== Provided passage ==
########

The concept of Second Order Trust is particularly salient around new technologies and services, where early adopters are likely to have either high technical knowledge or propensity to risk-taking. Wider adoption of the technology or service will depend on trust building up through social networks emanating from these early adopters. Therefore, while early adopters’ experiences may depend more on confidence in technical competencies and first-order trust in new services, subsequent adopters’ relationships with those services are likely to be founded on Second Order Trust.

Second Order Trust draws attention to the importance of multiple relationships and the ways in which individuals assess the trustworthiness of an entity – such as a FinTech firm. These relationships are both direct and indirect and never static, rather ‘the level of trust will evolve as the parties interact’ (Mayer et al., 1995: 727). This highlights the relevance of perceived Predictability as a factor influencing assessments of trustworthiness (Dietz and Den Hartog, 2006). Dietz and Den Hartog (2006) note that regularity of behaviour over time will strengthen trust whereas unpredictability or unreliability will weaken trust. Furthermore, trust can be either strengthened or weakened through interactions between trustors and trustees as well as through indirect relationships in social networks. As these relationships evolve assessments of an entity’s ABI will also adapt.

Robustness

The European Commission (2019: 16) notes that technical robustness is a crucial component of trustworthy AI and states that ‘technical robustness requires that AI systems be developed with a preventative approach to risks and in a manner such that they reliably behave as intended while minimising unintentional and unexpected harm, and preventing unacceptable harm.’ Across literatures there are varying definitions of Robustness. Robustness refers to ‘dependability of a system with respect to external faults, which characterizes a system reaction to a specific class of faults’ (Avizienis et al., 2004: 23). Robustness then is a state in which an algorithm functions normally in the presence of accidental faults or a malicious intruder (attacker), while the attacker actively or passively manipulates the operation of the algorithm. In literature around machine learning (Bhagoji et al., 2018; Rauber et al., 2017), robustness includes security but also privacy issues of the algorithm as well as likely barriers to its performance (including errors caused by implementation faults or the algorithm’s accuracy limitations). We use the term robustness in such a general sense.

########

== Stored data ==

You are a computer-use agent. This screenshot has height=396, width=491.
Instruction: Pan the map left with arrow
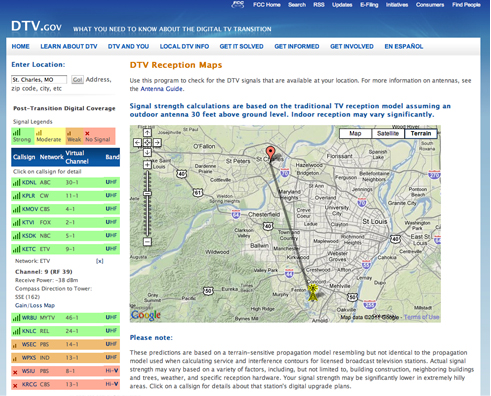137,143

########

== Exercise tasks ==
- a) Answer the following questions using the passage on trust and robustness.
(i) What are early adopters of new technologies and services likely to have?
(ii) According to Dietz and Den Hartog (2006), what will weaken trust?
(iii) In the machine learning literature, what does robustness include besides security?
- b) Quote the passage on trust and robustness between "The concept of" and "Second Order Trust.", inclusive.
The data is not needed for the work that follows.

== Expected responses ==
- a)
(i) Either high technical knowledge or a propensity to risk-taking.
(ii) Unpredictability or unreliability.
(iii) Privacy issues of the algorithm and likely barriers to its performance, including errors caused by implementation faults or the algorithm's accuracy limitations.

- b)
The concept of Second Order Trust is particularly salient around new technologies and services, where early adopters are likely to have either high technical knowledge or propensity to risk-taking. Wider adoption of the technology or service will depend on trust building up through social networks emanating from these early adopters. Therefore, while early adopters’ experiences may depend more on confidence in technical competencies and first-order trust in new services, subsequent adopters’ relationships with those services are likely to be founded on Second Order Trust.